In CS 61A, you first encountered tables in the context of dictionaries. Other applications of tables in that course included memoization of recursive processes (we'll revisit that application shortly).

A table has two important features.

The Map Interface

Java's name for an association table is a Map. Map is an interface in java.util, not an actual class; an actual class that stores associations would implement Map and provide definitions for the methods it prescribes. Among these methods, the most interesting are

Object put(Object key, Object value)

which adds the association between key and value to the table (and returns the previously existing one, if there was one), and

Object get(Object key)

which retrieves the value associated with key

The Object returned by put is the value previously associated with the given key, or null if the key had no previously associated value. (Recall that tables contain at most one associated value for each key.) The example below, in which table is assumed to be an instance of a class implementing Map, demonstrates how put works. (The table stores associations between people and blood types.)

Statement Effect
Object value; value = table.put ("mike", "a-"); value contains null; the set of associations represented by table is {("mike", "a-")}.
value = table.put ("sara", "a+"); value contains null; table represents a set of two associations, {("mike", "a-"), ("sara", "a+")}.
value = table.put ("mike", "ab-"); value originally contains "a-" since that was the value that was originally associated with "mike"; the set of associations represented by the resulting table is {("mike", "ab-"), ("sara", "a+")}.
value = table.put ("david", "o-"); value contains null; table represents a set of three associations, {("mike", "ab-"), ("sara", "a+"), ("david", "o-")}.
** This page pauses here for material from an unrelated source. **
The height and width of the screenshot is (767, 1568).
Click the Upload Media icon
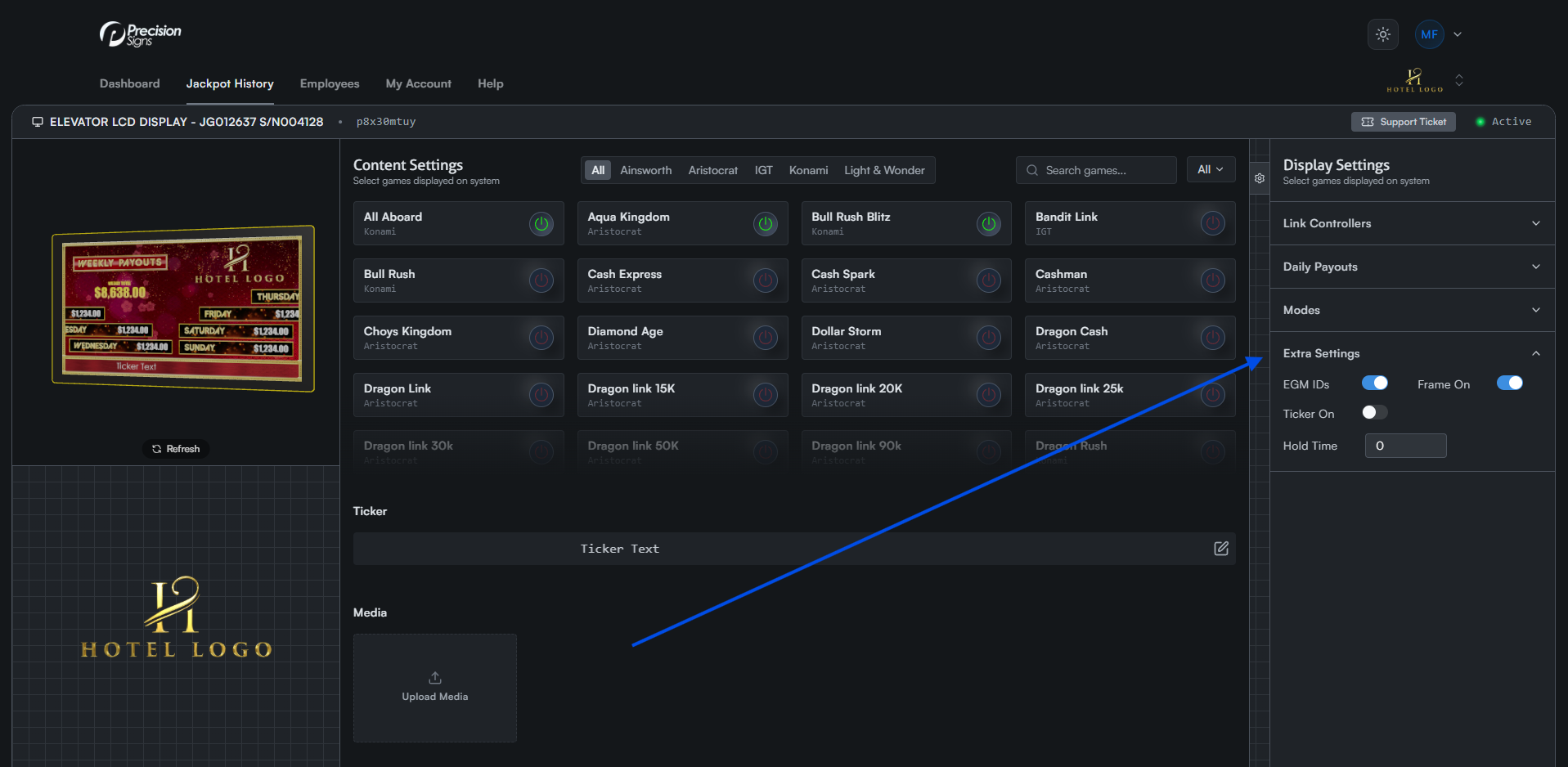tap(434, 678)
Discussion: A Class that Implements Map

Link to the discussion

Try to imagine what a class that implements Map would look like. For example, what would its private instance variable(s) be? Explain how the get and put operations would work with those instance variables. (There are several reasonable answers.)

Finally, what are the runtimes of your get and put methods with respect to the total number of keys in the map?

java.util Classes that Implement Map

Several classes in java.util implement the Map interface. One involves a binary search tree, which we'll discuss in a later lab. Two others involve hash tables, the subject of the rest of this lab.

C. The Hash Map

A Faster Map

In the previous discussion, did you come up with run times for put and get that were had constant runtime with respect to the number of keys in the map? Likely not! If your method called something like ArrayList's indexOf(Object o) method, then it isn't constant time. Finding an object in an ArrayList requires iterating through the whole thing, which is linear time.

But one observation that you may have come up with is that if the keys in our map are integers, then we can use just a normal array as a map with constant time access. All we do is store the values in an array and access them immediately using array indexing. For example, if the table were an array of 100 elements that stores the entries (5, "Clancy"), (17, "Wei"), (42, "Waliany"), and (83, "Hale"), the value associated with 5 is just table[5], and we can access that value in constant time.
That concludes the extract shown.